Short task |
Copy out, word for word, the lines of the items that begin at the line containing "At what coordinates should I click to accomplish: Open" and stop after the line containing "click(684, 34)", with both of those lines included.

**** Dataset records ****

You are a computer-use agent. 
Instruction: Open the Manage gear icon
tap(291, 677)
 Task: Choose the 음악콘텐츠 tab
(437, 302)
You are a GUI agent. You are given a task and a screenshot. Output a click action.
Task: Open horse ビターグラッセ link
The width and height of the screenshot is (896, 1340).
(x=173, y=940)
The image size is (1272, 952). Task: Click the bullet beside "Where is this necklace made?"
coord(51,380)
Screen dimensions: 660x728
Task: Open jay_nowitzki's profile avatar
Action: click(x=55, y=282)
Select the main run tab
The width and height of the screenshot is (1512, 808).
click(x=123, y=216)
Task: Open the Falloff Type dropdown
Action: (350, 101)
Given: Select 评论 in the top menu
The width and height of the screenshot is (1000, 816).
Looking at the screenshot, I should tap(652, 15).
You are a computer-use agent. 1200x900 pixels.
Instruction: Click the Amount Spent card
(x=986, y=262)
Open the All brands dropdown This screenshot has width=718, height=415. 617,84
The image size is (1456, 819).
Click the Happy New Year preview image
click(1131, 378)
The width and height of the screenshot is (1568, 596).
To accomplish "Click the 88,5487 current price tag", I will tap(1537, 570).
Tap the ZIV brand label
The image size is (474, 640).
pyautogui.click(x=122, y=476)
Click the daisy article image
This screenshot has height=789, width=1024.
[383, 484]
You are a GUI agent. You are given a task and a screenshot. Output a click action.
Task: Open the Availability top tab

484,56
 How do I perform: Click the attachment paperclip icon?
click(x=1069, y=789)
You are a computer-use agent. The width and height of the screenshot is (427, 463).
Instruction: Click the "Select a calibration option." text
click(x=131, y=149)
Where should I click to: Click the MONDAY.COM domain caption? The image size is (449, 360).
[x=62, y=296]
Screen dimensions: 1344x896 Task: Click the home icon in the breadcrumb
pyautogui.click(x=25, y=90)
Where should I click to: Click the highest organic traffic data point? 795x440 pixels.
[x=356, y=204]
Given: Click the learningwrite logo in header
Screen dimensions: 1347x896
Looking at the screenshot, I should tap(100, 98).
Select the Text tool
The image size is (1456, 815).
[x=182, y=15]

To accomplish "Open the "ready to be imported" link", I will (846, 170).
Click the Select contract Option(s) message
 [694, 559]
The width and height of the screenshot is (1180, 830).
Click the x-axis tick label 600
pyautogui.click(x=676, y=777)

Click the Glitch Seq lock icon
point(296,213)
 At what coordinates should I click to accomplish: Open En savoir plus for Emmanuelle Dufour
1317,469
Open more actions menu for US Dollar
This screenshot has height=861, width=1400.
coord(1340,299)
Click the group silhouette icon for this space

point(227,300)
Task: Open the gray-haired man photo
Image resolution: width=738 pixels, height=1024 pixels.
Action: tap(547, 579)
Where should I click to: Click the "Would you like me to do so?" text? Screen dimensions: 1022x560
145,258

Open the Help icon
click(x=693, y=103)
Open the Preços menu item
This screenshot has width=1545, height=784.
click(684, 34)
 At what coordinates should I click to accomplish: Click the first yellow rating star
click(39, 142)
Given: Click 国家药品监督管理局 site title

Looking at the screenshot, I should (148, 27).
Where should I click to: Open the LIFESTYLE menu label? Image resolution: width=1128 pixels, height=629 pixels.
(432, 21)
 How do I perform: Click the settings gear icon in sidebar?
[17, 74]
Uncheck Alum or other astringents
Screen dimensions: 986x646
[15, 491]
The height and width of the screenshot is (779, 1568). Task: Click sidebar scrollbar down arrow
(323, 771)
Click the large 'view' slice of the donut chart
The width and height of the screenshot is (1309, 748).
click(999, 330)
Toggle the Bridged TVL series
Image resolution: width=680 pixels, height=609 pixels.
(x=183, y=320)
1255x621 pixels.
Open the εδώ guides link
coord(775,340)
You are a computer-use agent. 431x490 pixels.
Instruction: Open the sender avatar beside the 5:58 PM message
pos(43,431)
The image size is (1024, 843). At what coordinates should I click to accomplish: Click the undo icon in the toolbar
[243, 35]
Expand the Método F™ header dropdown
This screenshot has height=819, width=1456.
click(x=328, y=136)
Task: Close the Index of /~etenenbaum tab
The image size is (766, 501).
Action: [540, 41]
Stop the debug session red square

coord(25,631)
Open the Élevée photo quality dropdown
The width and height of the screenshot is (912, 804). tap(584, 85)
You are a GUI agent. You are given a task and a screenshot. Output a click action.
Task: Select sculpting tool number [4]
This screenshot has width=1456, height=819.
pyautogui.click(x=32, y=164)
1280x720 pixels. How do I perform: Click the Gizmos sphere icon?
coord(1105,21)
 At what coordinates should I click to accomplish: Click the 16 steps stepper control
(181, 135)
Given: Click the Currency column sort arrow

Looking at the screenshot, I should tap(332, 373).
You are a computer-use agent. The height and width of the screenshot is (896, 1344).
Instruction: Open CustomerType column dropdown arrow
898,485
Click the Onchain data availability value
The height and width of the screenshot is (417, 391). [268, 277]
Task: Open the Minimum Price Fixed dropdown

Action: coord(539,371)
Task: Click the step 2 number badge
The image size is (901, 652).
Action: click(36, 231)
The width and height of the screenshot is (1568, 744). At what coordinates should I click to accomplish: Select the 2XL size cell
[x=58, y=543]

****

Result of the task |
 At what coordinates should I click to accomplish: Open En savoir plus for Emmanuelle Dufour
1317,469
Open more actions menu for US Dollar
This screenshot has height=861, width=1400.
coord(1340,299)
Click the group silhouette icon for this space

point(227,300)
Task: Open the gray-haired man photo
Image resolution: width=738 pixels, height=1024 pixels.
Action: tap(547, 579)
Where should I click to: Click the "Would you like me to do so?" text? Screen dimensions: 1022x560
145,258

Open the Help icon
click(x=693, y=103)
Open the Preços menu item
This screenshot has width=1545, height=784.
click(684, 34)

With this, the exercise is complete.